* **Information given**
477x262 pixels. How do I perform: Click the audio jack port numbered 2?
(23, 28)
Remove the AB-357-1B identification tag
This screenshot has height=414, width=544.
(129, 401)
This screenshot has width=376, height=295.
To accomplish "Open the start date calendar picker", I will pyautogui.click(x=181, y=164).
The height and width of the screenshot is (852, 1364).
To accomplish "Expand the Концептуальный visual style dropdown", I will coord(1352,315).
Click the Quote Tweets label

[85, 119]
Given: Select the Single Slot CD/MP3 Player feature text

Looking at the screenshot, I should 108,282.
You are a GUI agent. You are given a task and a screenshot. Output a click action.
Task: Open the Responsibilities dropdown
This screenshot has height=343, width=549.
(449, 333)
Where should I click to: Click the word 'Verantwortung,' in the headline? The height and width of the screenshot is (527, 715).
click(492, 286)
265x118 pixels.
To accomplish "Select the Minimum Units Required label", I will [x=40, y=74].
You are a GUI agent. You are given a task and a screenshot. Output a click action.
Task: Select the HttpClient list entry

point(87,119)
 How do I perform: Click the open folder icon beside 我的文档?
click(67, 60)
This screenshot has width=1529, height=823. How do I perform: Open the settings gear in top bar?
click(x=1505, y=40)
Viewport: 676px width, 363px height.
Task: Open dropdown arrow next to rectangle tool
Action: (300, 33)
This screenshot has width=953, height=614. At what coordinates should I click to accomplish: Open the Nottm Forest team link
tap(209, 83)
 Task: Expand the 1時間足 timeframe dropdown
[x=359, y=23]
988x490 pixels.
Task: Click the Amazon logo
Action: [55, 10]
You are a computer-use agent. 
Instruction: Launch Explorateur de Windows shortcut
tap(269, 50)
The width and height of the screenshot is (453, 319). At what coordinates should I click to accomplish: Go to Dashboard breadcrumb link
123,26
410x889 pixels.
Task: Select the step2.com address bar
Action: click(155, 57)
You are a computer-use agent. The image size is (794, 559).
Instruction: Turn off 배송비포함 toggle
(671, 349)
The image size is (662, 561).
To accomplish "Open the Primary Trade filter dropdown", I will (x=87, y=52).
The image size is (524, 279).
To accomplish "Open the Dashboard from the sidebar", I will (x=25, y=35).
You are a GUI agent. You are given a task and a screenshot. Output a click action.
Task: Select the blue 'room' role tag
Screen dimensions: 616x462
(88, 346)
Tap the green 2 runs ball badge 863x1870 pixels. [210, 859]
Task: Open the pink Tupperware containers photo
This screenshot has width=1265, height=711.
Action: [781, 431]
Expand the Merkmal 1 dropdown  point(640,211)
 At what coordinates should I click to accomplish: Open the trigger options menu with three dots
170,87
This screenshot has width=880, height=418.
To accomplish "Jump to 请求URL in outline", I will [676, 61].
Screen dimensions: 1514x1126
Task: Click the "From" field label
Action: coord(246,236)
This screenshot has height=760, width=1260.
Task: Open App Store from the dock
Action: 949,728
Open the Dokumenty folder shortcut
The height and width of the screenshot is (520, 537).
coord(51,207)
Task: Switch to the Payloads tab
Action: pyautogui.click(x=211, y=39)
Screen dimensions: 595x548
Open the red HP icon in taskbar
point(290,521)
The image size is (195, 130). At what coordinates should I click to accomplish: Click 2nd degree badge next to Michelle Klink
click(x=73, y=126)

* **Your goal**
Give the number of lines in the listing that hold the string "computer", and supply nothing further.

* **Completed exercise**
2